Introductory description

This module introduces stochastic processes in discrete time and space. It is core for students with their home department in Statistics. It is available as an option or unusual option for other students.

Pre-requisites:
Statistics Students: ST119 Probability 2 AND (MA140 Mathematical Analysis 1 OR MA142 Calculus 1).
Non-Statistics Students: ST120 Introduction to Probability AND (MA141 Analysis 1 or equivalent).

Leads to:
ST333 Applied Stochastic Processes
ST406 Applied Stochastic Processes with Advanced Topics.

Module web page

Module aims

Outline syllabus

This is an indicative module outline only to give an indication of the sort of topics that may be covered. Actual sessions held may differ.

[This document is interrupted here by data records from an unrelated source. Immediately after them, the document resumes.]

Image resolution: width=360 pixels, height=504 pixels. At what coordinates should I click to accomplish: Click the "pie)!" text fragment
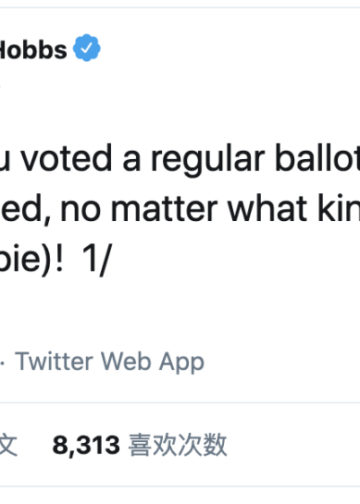pos(32,259)
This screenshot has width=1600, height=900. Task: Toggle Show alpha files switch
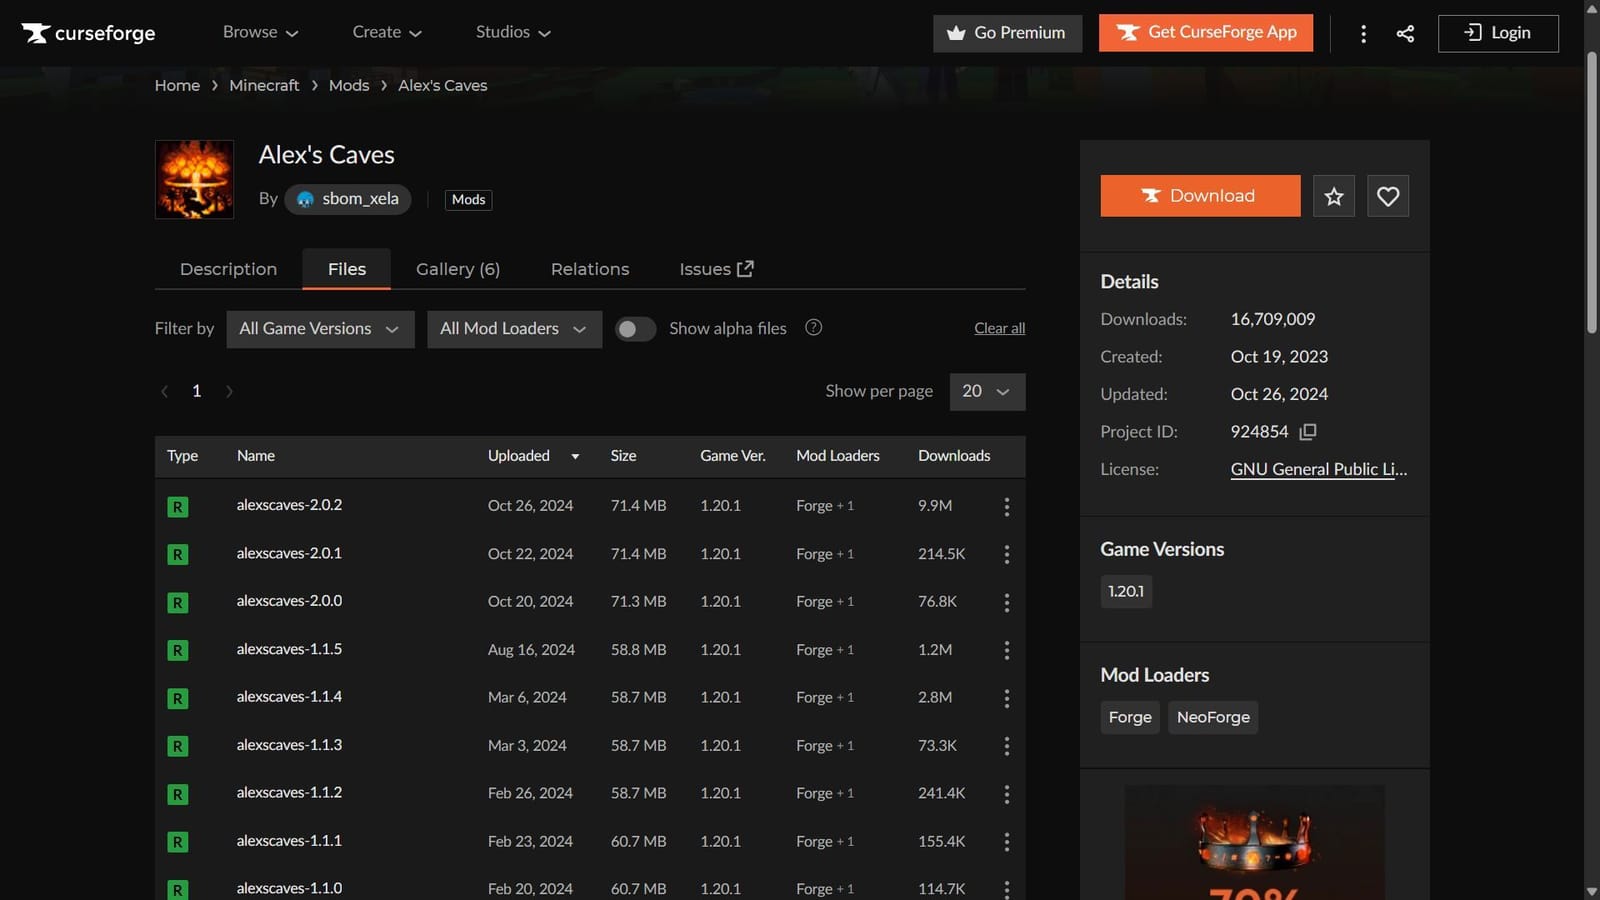(x=635, y=329)
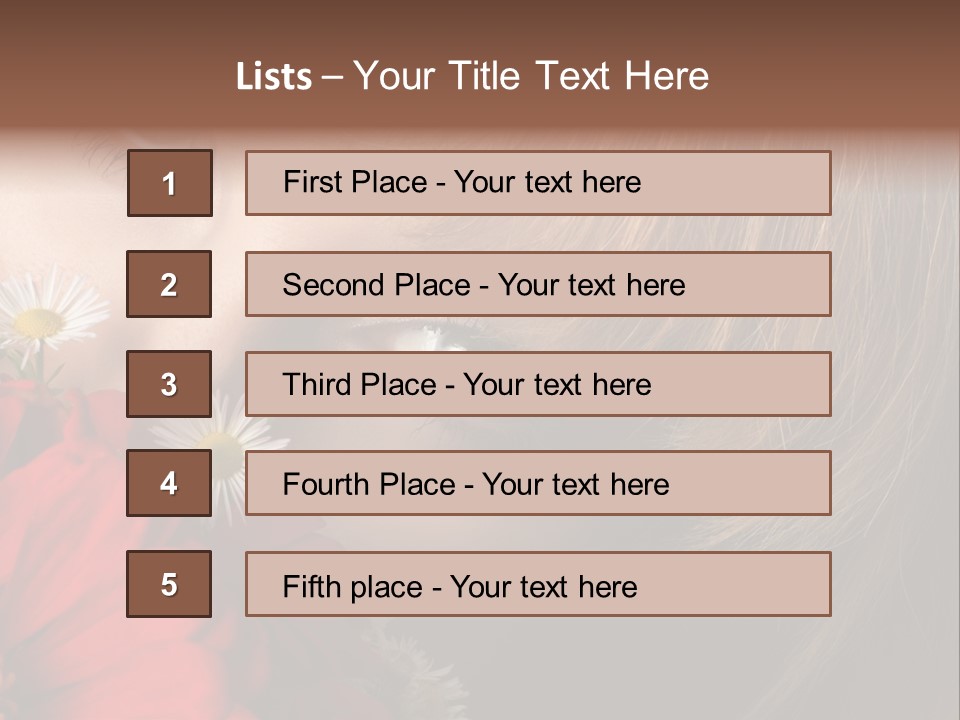Viewport: 960px width, 720px height.
Task: Select the Third Place text bar
Action: click(x=538, y=384)
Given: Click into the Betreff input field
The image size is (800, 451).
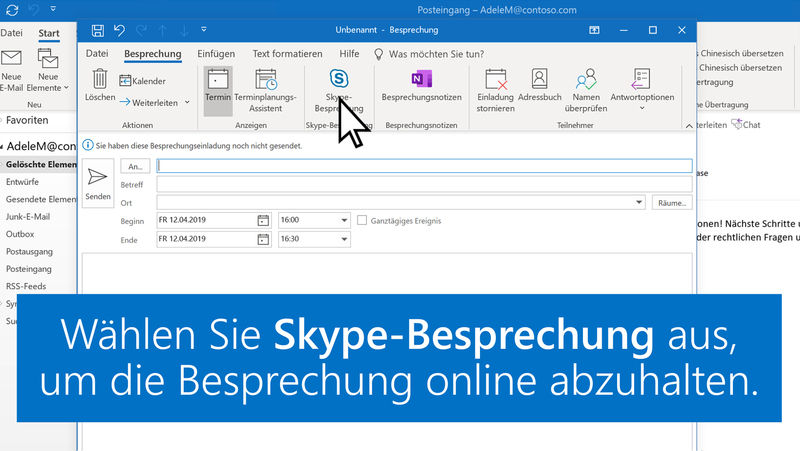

This module introduces the study of random processes in time. The module covers

1. Brief review of fundamental probability notions.
2. Introduction to Markov processes (definitions, Chapman-Kolmogorov equations, notions of recurrence, transience, reducible, periodic, ergodic, transition probability matrices).
3. Long-run behaviour of Markov Chains (hitting times and absorption, equilibrium distributions, convergence to equilibrium). Time reversal, detailed balance, and the ergodic theorem.
4. Applications of Markov chains (e.g. branching processes in epidemiology).

Learning outcomes

By the end of the module, students should be able to:

• Describe the notion of a Markov chain, and know how simple ideas of conditional probability and matrices can be used to give a thorough and effective account of discrete-time Markov chains.
• Analyse notions of long-time behaviour including transience, recurrence, and equilibrium.
• Know how to apply these ideas to answer basic questions in applied situations and to recognise where Markov chains are and are not appropriate models.
• Communicate solutions to problems accurately with structured and coherent arguments.

Indicative reading list

• S.M. Ross, Introduction to Probability Models. Academic Press.
• G.R. Grimmett and D.R. Stirzaker, Probability and Random Processes. Oxford University Press.
• P.W. Jones and P. Smith, Stochastic Processes. Chapman & Hall.
• J.R. Norris, Markov Chains. Cambridge University Press.

View reading list on Talis Aspire

Interdisciplinary

This module requires students to develop balanced facility of rigorous mathematical argument together with appreciation of the over-riding relevance of statistical considerations.

Subject specific skills

Demonstrate facility with advanced mathematical and probabilistic methods

Demonstrate knowledge of key mathematical and statistical concepts, both explicitly and by applying them to the solution of mathematical problems.

Reason critically, carefully, and logically and derive (prove) mathematical results.

Create structured and coherent arguments communicating them in written form

Analyse problems, abstracting their essential information formulating them using appropriate mathematical language to facilitate their solution.

Transferable skills

Problem solving skills: The module requires students to solve problems presenting their conclusions as logical and coherent arguments.

Written communication skills: Students complete written assessments that require precise and unambiguous communication in the manner and style expected in mathematical sciences.

Verbal communication skills: Students are encouraged to discuss and debate formative assessment and lecture material within small-group tutorials sessions. Students can continually discuss specific aspects of the module with the module leader. This is facilitated by statistics staff office hours.

Team working and working effectively with others: Students are encouraged to discuss and debate formative assessment and lecture material within small-group tutorials sessions.

Professionalism: Students work autonomously by developing and sustain effective approaches to learning, including time-management, organisation, flexibility, creativity, collaboratively and intellectual integrity.